[Dataset records]
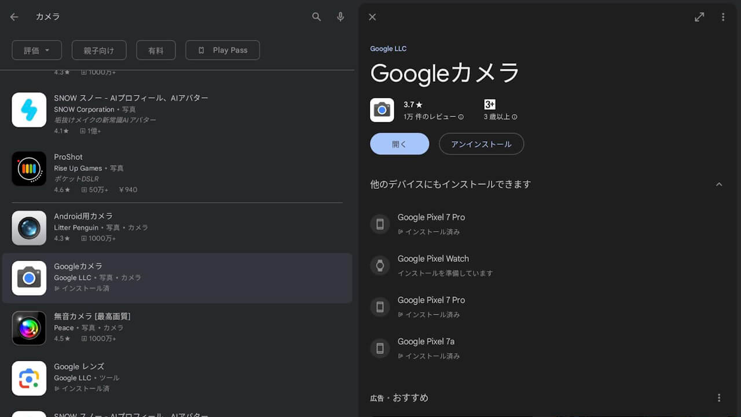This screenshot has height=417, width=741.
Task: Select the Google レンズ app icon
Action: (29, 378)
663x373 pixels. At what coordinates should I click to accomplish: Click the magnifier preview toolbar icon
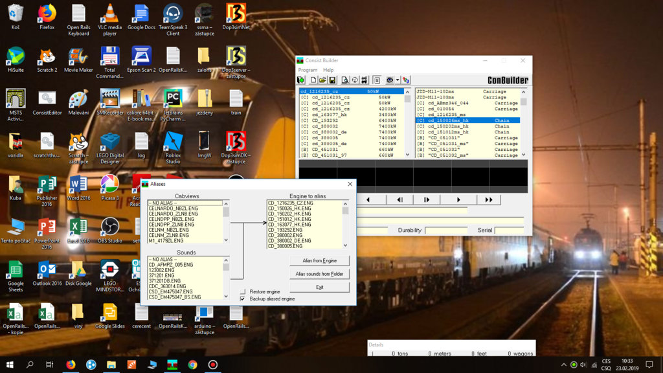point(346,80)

## How to complete this task
Please reproduce exactly, and nothing more, the lines from the one containing "663x373 pixels. At" through the last line of the entries, both included; pictures stay out.

## Your solution
663x373 pixels. At what coordinates should I click to accomplish: Click the magnifier preview toolbar icon
point(346,80)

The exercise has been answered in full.